Posted 10/09/13 (Wed)
By Neal A. Shipman
While North Dakota as a whole saw taxable sales and purchases take a small dip during the second quarter of 2013, that same slowdown was not happening in McKenzie County nor in Watford City.
According to figures released by the office of the North Dakota Tax Commissioner, during the second quarter of 2013, Watford City saw sales increase by 2.12 percent, while countywide sales numbers increased by 4.89 percent.
According to Tax Commissioner Cory Fong, during the months of April, May and June of 2013, Watford City’s taxable sales and purchases totalled $51,347,106 compared to $50,282,767 during the same time period in 2012.
As a whole, McKenzie County’s taxable sales and purchases increased from $57,566,949 to $60,381,711, a 4.89 percent increase, in the second quarter of this year.
Watford City’s sales numbers in the second quarter of 2013 make it the 11th largest city in the state in terms of taxable sales and purchases and ahead of Devils Lake ($45,757,922), Wahpeton ($30,686,671), and Valley City ($22,890,261).
McKenzie County’s taxable sales numbers make it the 10th largest of the state’s 52 counties.
While the continued strength of oil development continues to spur the economic growth in much of western North Dakota, the remainder of North Dakota saw an overall slowing in sales.
Statewide, according to the new quarterly numbers, North Dakota’s taxable sales and purchases in the second quarter of 2013 was $6.293 billion compared to $6.451 billion for the same quarter in 2012. The slowdown reflects a drop of 2.4 percent, or $157.3 million, comparing 2013 to 2012 for the same quarter.
“While this report reflects a slowing when compared to 2012, it is still a good report. The late spring blizzard and excessive rains hampered certain industries; however, the retail and wholesale trade sectors grew, suggesting that consumer confidence remained strong even with an overall slowing in spending,” said Deputy Tax Commissioner Ryan Rauschenberger.
According to Rauschenberger, North Dakota experienced a record-setting year for taxable sales and purchases in 2012 and that level of growth was not sustainable.
“When we compare 2013 to 2011, spending levels grew by 39 percent, reflecting the strength of North Dakota’s economy,” states Rauschenberger.
Retail trade, the sector generally looked to as a measure of the economy, was up 1.9 percent during the second quarter of 2013 when compared to the same quarter in 2012. Wholesale trade, which reflects business-to-business transactions, was up 2.1 percent during that same timeframe.

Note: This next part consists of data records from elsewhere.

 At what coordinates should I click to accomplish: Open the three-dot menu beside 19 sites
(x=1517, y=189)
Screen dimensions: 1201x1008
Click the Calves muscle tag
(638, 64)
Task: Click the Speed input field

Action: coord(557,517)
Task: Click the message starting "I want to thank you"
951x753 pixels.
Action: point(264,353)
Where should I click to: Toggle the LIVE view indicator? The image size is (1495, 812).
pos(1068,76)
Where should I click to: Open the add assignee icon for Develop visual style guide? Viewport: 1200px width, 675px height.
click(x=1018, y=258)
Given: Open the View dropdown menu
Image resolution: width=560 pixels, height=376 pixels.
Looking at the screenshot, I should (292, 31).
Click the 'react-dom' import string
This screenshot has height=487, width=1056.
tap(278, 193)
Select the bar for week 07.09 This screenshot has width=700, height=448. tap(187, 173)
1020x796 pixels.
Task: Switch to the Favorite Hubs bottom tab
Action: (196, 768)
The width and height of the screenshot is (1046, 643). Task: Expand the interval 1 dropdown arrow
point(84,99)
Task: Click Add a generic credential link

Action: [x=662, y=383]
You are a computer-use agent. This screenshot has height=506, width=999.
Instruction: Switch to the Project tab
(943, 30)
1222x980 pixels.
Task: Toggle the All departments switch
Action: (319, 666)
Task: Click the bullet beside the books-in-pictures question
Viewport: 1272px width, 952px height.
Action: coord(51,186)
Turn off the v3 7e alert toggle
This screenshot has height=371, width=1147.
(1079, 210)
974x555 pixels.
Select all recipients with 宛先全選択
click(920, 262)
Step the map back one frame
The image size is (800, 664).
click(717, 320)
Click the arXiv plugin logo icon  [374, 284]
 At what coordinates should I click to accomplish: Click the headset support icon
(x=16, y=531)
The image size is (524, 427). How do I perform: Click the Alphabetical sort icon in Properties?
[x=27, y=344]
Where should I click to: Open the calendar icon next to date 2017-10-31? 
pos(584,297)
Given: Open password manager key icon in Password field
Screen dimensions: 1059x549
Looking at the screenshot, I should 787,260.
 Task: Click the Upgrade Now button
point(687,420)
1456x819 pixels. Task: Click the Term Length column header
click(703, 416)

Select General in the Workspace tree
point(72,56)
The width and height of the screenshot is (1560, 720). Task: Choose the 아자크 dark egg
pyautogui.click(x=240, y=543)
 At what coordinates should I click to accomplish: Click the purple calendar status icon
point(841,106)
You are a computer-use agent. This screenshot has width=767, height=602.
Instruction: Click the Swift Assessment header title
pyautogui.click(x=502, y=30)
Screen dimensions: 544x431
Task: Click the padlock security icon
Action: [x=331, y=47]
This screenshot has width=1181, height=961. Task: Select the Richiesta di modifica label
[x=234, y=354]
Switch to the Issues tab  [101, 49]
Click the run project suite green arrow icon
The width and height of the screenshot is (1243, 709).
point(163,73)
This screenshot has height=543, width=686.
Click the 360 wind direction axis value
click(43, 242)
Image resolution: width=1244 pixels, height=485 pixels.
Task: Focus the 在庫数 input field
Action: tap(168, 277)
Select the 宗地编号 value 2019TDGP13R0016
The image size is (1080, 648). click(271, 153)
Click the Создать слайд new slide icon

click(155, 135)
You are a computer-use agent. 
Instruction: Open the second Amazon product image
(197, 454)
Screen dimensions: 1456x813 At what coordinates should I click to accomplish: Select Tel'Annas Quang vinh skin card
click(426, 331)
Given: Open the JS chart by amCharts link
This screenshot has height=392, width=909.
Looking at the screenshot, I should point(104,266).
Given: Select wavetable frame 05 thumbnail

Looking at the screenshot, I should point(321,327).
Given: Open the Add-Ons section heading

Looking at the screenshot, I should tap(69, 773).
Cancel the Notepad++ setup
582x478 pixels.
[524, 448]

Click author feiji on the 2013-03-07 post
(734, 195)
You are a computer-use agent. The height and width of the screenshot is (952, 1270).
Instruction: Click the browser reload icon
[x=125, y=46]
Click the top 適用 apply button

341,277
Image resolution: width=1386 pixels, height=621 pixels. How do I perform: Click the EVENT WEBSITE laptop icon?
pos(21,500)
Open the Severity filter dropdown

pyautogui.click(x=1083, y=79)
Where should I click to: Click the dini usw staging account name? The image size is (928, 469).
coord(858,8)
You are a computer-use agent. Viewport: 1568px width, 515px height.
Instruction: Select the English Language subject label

“The mining sector dropped in the second quarter, suggesting that the rapid growth of energy development may be leveling off to a more sustainable pace,” said Rauschenberger. “In addition, the late spring and early wet summer affected activities in a number of sectors, such as mining and oil production.”
“The agricultural industry is an important sector for North Dakota and one on which we tend to rely,” states Rauschenberger. “During the second quarter, our producers dealt with late spring winter storms and excessive rains in May that hampered our agricultural producers getting into the fields. We continue to watch the agricultural industry, especially as the harvest wraps up.”
Of the 50 largest cities, the biggest percentage increases for the second quarter of 2013 were New Town, up 30.9 percent; Northwood, up 27.8 percent; Cooperstown, up 27.3 percent; Ellendale, up 27.2 percent; and Beach, up 26.3 percent.
The biggest percentage second quarter decreases for the 50 largest cities were in Tioga, down 28.2 percent; Cavalier, down 27.6 percent; Stanley, down 19.7 percent; Bottineau, down 13.5 percent; and Rugby, down 11.4 percent.
Counties with the highest percentage increases were Grant, up 70.9 percent; Richland, up 25 percent; Golden Valley, up 23.9 percent; Steele, up 22.4 percent; and Benson, up 22.2 percent.
The counties with the biggest percentage decreases were Logan, down 25.4 percent; Burke, down 22.5 percent; Bottineau, down 22 percent; Pembina, down 19.5 percent; and Williams, down 13.7 percent.